California turns to economic incentives
In California, where recent consumer pushback has been both vocal and litigious, the California Public Utilities Commission (CPUC) is moving to establish dynamic electricity prices for the entire state, including residential consumers as well as commercial, industrial and agricultural customers.
In a concerted effort to move in this direction, the CPUC recently approved new rate structures for Pacific Gas & Electric Co.'s (PG&E) commercial, industrial and agricultural customers. The new dynamic pricing scheme will charge varying rates for peak and non-peak times, with an initial opt-out option for the approximately 12 peak-day events.
Customers will be given one-day notification of these events, so they can plan to switch electrical usage. All customers using peak-day pricing rates will be given bill stabilization for the first year, as well as a hedging option to reduce bill volatility.
On May 1, PG&E's large commercial and industrial customers were automatically switched to the dynamic pricing scheme, unless they proactively chose to opt out.

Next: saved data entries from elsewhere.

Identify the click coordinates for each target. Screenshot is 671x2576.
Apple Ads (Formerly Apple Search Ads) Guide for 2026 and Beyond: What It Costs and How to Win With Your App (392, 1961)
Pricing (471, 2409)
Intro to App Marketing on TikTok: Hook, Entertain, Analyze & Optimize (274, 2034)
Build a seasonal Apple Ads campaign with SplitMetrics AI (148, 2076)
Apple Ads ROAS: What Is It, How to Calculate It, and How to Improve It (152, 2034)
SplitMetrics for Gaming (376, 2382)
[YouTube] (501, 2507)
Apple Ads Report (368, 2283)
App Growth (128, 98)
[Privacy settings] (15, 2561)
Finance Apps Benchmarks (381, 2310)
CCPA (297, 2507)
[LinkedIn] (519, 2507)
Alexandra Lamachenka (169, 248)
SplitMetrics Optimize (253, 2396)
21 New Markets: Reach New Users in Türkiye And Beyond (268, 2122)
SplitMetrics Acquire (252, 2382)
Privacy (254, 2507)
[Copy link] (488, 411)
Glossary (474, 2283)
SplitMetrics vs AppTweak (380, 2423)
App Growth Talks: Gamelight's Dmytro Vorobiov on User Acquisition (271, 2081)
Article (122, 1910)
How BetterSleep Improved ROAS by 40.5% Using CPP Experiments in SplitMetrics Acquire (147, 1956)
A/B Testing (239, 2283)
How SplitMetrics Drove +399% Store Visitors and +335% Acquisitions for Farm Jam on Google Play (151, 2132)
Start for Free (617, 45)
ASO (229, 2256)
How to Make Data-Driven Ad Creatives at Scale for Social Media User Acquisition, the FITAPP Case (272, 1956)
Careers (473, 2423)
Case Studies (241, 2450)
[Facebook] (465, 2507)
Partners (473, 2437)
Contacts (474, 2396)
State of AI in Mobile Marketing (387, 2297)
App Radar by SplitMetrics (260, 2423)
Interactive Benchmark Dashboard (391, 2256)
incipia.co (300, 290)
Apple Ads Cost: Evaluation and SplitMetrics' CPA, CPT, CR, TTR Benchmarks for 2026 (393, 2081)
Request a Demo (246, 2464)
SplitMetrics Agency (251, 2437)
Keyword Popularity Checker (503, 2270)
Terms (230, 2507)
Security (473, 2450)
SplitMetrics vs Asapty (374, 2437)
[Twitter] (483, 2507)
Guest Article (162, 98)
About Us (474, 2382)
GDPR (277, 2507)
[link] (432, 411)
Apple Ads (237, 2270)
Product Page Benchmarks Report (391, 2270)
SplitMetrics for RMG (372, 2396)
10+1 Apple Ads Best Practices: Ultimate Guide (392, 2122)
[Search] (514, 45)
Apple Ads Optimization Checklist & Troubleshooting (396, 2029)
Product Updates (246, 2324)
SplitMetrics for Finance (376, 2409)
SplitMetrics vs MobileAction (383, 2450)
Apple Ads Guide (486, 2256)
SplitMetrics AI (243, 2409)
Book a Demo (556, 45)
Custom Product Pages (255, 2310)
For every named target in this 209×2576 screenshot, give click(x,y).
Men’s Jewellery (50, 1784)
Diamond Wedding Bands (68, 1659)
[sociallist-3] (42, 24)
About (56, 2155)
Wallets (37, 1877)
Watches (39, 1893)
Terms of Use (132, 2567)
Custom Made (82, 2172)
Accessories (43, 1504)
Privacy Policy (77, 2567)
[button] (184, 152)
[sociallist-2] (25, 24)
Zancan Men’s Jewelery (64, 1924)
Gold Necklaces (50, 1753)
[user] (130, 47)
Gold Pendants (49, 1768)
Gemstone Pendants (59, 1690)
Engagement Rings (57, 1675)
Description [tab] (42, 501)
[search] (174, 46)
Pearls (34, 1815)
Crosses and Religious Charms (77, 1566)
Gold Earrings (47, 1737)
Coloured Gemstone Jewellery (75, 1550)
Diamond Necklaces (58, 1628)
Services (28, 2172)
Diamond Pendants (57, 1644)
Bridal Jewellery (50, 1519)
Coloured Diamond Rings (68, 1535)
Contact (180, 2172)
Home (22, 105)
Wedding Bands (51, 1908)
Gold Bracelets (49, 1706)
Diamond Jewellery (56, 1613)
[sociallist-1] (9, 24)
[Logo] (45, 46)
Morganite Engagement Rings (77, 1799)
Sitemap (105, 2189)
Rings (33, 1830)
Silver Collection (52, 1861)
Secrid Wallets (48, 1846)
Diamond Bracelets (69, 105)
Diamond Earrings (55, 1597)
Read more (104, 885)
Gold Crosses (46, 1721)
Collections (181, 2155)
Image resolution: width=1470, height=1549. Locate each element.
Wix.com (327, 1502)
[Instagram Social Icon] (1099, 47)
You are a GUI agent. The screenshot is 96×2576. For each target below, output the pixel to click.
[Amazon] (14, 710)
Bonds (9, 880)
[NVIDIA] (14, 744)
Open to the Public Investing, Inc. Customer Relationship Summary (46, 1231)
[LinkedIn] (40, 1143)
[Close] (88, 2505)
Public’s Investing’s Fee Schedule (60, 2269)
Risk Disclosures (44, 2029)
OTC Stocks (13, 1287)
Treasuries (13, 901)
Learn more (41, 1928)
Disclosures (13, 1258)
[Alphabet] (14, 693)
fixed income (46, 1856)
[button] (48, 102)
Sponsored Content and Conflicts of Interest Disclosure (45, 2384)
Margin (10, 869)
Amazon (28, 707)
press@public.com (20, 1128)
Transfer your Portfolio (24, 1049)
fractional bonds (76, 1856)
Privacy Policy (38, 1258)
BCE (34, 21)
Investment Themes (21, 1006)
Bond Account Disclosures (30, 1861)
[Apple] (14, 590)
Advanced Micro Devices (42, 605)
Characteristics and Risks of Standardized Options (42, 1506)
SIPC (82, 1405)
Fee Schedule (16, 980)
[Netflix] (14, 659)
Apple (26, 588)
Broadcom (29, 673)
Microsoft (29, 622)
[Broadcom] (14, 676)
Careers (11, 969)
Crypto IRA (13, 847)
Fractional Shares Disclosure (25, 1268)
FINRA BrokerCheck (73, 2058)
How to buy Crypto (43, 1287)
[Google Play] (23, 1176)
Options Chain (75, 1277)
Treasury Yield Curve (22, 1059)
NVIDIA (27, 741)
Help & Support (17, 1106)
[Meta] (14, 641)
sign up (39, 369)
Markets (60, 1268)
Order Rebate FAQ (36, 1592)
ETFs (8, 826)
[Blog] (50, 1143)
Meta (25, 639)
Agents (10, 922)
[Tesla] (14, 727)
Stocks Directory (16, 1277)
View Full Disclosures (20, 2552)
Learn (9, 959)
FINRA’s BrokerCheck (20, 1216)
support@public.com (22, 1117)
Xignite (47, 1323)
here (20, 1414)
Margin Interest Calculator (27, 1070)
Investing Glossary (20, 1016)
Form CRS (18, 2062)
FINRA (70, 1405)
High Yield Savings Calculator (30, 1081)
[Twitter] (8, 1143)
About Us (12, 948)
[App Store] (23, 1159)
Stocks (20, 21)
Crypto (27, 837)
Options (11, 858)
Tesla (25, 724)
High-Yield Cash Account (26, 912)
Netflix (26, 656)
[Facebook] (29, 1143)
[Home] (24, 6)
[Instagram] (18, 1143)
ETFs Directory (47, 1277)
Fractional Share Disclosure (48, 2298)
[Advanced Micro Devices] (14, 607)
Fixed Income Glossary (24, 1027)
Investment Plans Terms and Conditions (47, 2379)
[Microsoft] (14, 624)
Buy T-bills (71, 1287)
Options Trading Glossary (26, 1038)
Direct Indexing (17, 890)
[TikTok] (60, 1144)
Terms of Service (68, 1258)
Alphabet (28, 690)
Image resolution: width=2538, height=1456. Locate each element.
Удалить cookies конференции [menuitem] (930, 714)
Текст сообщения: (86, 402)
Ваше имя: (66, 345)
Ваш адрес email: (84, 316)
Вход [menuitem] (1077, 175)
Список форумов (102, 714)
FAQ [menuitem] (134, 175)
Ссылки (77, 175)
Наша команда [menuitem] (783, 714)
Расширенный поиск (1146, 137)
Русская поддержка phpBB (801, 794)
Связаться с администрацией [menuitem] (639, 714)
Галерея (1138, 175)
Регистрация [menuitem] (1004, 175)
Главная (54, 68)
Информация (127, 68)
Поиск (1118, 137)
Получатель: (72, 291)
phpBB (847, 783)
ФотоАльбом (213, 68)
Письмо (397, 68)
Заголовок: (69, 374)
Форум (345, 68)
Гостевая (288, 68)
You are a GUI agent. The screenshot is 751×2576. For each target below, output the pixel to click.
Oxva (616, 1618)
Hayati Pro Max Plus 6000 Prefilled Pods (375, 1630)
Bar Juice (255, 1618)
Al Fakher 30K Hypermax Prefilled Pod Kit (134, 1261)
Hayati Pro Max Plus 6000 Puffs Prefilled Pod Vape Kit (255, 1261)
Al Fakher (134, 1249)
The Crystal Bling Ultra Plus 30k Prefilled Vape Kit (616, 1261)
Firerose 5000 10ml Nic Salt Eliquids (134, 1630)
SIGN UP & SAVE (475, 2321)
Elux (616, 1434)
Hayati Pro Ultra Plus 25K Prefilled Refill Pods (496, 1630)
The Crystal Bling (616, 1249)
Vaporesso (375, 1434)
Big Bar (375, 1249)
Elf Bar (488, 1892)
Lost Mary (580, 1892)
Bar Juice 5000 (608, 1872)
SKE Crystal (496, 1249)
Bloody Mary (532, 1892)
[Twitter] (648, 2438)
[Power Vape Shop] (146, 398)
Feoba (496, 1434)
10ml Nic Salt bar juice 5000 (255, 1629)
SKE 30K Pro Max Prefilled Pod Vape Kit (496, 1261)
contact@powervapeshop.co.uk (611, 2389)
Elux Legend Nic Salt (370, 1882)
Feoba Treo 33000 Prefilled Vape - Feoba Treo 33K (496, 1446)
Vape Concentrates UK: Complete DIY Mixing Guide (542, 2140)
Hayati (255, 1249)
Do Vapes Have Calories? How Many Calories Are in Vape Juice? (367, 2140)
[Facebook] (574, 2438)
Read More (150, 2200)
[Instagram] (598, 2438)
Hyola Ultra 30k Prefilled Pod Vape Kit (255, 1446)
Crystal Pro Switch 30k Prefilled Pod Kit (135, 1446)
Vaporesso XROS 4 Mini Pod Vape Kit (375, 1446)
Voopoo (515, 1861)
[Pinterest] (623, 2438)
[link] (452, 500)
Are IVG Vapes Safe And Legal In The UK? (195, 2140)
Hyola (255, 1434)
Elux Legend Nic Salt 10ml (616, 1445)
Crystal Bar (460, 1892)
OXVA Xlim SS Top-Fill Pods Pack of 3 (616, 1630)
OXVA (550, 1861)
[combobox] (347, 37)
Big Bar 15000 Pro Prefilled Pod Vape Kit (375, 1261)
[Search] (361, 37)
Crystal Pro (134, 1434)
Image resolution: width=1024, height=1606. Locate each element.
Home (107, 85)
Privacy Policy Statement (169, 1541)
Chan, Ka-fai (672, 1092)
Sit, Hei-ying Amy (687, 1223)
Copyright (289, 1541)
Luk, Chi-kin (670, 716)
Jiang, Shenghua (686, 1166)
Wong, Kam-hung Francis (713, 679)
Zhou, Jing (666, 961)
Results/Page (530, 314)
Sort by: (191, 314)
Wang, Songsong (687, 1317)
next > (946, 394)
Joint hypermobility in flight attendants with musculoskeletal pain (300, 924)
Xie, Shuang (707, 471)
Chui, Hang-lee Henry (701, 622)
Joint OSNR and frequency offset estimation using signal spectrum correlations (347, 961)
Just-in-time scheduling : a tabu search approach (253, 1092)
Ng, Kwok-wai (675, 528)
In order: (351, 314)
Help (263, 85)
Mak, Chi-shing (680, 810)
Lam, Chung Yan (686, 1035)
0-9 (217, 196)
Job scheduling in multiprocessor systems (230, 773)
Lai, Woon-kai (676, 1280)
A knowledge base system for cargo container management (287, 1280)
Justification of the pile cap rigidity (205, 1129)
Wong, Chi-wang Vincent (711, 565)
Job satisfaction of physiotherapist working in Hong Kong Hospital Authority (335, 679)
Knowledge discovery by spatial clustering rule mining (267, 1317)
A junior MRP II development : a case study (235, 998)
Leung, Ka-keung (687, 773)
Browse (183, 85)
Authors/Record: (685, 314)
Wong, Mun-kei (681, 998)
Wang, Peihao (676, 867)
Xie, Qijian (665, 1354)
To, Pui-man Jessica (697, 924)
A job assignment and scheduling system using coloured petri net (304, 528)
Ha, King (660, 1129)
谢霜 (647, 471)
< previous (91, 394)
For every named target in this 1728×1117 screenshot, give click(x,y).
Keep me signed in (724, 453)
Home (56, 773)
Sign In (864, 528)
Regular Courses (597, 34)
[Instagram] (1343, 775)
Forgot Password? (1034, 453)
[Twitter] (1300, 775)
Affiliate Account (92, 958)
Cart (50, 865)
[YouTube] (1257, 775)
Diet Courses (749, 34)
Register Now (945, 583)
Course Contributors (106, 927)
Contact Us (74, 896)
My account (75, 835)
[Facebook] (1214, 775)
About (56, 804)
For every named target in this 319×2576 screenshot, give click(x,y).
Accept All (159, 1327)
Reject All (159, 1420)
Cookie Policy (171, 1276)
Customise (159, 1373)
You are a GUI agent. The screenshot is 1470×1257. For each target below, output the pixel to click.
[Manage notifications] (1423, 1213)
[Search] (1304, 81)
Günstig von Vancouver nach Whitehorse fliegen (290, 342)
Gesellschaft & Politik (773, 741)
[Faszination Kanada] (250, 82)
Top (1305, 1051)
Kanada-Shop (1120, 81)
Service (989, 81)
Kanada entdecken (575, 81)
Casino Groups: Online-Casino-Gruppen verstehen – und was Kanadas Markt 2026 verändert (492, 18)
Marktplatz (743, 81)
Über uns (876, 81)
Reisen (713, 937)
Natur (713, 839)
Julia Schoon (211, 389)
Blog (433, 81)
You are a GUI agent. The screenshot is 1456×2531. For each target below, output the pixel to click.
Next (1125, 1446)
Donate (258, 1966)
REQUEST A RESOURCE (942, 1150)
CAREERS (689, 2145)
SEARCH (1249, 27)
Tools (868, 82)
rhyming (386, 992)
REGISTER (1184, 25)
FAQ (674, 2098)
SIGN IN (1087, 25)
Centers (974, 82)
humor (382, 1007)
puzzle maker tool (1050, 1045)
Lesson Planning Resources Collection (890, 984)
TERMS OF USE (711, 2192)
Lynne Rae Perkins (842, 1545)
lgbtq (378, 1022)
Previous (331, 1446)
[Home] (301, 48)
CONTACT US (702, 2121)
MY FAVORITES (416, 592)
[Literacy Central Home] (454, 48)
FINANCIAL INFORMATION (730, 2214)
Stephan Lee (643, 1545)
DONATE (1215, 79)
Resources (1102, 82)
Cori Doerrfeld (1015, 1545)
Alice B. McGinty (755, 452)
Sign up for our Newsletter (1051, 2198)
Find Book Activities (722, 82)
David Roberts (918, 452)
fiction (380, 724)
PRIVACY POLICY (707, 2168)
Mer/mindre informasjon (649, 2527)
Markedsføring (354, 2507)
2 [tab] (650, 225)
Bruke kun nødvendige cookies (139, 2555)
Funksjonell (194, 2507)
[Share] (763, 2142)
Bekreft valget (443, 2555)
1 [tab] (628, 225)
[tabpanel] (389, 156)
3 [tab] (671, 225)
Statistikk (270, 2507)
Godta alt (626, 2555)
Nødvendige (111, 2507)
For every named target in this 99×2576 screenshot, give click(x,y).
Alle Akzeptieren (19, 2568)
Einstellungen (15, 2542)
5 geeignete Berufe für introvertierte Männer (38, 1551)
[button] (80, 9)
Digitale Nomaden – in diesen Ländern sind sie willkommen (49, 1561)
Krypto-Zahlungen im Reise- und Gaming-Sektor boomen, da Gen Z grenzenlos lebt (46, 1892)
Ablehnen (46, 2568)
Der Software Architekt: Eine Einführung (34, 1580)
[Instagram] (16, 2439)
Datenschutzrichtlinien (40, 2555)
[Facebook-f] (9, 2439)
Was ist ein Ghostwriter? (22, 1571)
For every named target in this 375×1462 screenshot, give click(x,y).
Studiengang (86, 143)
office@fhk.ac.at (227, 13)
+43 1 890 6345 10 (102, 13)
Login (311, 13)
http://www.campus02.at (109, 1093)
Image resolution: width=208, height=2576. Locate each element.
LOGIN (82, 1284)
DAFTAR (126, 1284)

Small and medium commercial and industrial customers default to the peak-day pricing plan beginning Nov. 1, 2011.
Michael R. Peevy, CPUC's president, feels this move will increase customer involvement. ''By providing real economic incentives to reduce electric demand during peak periods, we can increase customer involvement in managing California's energy supply, reduce greenhouse gas emissions, and manage future power plant development costs,'' he said.
In agreeing to the new rates, the CPUC also ordered PG&E to conduct outreach and education activities and measures to ensure that customers are aware of and understand the new rates and options.
Education remains essential
In the face of vocal residential pushback and more than 600 complaints to the CPUC-mostly from the PG&E service area-the commission at the end of March selected an independent evaluator to test and validate meter billing and accuracy of PG&E's smart meters.
Andrew Tang, PG&E's senior director of customer care, welcomed the independent evaluation. ''We continue to wholeheartedly support the CPUC's independent third-party evaluation,'' he said, and added that the utility is committed to its customers, and is continuing its education efforts around the benefits of its SmartMeter technology.
''As with any initiative rollout of this magnitude, one would expect to run into challenges, whether physical, technological, customer acceptance or human error,'' he added. ''As we address those challenges, we will identify any issues and make them right with our customers. When customers have questions about their meters or bills, we will work with them to address their questions.''
Consumer engagement is key
As California continues moving along its intended path to establish dynamic pricing statewide, the CPUC has also requested commentary on the state's smart grid deployment plans, and the best methods for providing access to electricity prices and usage.
And what it is hearing so far reflects current industry thought on the ability for utilities to engage their consumers. As one company focusing its efforts on consumer-driven energy management and efficiency wrote in its submission to the CPUC: ''[We] argue that consumer engagement is fundamental to the next generation of energy efficiency and demand response applications, particularly in a smart grid environment.''
But price of electricity alone may not completely engage the consumer to change behavior, which is one of California's goals in its dynamic pricing plan. It continued: ''Price as a lone motivator may overlook the significant potential of other factors, such as improving the environment, competition, cooperation, peer comparisons, learning and recognition and rewards.''
Clearly, the answer to full consumer engagement is out there. Whether dynamic pricing alone will be enough to facilitate the necessary change in electricity usage behavior remains to be seen.